---------- RAW DATA

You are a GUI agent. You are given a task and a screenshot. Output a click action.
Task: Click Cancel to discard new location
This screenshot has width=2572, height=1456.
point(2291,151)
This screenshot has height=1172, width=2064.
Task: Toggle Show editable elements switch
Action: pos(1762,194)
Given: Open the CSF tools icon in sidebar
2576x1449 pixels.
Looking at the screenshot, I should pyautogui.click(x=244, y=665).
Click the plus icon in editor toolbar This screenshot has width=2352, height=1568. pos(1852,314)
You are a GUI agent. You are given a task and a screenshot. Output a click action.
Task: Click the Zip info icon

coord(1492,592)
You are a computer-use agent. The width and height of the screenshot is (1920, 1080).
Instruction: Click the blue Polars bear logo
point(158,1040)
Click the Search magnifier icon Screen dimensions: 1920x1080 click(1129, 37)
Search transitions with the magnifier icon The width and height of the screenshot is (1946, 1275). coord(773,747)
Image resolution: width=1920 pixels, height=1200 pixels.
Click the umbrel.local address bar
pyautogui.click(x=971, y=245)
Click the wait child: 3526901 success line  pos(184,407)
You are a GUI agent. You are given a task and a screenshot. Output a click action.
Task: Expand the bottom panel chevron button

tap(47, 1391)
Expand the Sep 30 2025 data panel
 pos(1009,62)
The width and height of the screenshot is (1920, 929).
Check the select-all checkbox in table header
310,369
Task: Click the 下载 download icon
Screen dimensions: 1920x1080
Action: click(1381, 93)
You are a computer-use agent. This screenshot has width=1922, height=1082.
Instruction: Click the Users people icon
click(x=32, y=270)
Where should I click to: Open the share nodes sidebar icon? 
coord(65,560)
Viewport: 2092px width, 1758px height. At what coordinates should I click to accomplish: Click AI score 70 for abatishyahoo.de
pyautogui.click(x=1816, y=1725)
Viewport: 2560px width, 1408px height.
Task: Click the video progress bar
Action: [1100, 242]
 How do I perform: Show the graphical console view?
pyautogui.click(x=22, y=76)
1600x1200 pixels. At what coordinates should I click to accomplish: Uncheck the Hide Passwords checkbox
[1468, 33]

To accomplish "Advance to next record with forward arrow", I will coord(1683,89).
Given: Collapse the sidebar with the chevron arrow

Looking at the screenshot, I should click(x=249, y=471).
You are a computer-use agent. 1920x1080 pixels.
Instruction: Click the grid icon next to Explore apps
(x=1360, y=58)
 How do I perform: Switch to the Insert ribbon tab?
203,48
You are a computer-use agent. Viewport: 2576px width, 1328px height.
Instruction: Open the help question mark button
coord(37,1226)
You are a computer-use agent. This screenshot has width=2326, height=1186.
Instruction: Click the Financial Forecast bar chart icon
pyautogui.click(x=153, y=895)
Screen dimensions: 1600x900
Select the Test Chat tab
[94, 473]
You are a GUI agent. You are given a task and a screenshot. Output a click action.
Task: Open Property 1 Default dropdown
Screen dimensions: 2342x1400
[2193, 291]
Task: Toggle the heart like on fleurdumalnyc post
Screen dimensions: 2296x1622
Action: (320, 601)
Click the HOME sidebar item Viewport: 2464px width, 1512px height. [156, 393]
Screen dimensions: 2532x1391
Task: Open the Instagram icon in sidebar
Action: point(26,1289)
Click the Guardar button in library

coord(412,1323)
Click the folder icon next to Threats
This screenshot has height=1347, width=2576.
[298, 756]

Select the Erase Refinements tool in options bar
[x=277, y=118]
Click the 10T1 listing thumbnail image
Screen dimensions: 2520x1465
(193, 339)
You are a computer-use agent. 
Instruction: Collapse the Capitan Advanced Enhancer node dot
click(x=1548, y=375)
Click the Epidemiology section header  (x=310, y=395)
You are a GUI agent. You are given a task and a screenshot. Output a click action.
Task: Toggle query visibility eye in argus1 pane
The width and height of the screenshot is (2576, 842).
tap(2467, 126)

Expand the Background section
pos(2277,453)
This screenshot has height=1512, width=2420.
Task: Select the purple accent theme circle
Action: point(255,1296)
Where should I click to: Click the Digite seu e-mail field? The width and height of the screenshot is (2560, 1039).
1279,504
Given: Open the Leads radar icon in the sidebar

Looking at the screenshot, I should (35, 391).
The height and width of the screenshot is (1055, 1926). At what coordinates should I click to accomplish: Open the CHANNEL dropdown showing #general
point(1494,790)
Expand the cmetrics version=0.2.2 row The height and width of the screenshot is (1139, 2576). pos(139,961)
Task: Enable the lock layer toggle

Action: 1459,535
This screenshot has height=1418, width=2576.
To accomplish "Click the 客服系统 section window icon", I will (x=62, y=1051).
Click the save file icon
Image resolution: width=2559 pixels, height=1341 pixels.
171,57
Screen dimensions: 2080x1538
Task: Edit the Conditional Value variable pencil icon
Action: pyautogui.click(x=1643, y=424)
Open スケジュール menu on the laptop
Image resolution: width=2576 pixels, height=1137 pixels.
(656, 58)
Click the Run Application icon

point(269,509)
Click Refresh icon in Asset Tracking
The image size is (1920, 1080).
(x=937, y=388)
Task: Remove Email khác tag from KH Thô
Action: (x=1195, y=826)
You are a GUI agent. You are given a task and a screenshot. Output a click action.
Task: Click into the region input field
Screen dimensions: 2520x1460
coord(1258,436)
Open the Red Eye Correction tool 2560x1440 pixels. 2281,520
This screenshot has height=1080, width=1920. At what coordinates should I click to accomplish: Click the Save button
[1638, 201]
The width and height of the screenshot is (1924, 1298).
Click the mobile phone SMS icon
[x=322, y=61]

--------------------

**ASSIGNMENT:**
If a line in the records holds the word "Search", count it, then give only the total.

**COMPLETED TASK:**
2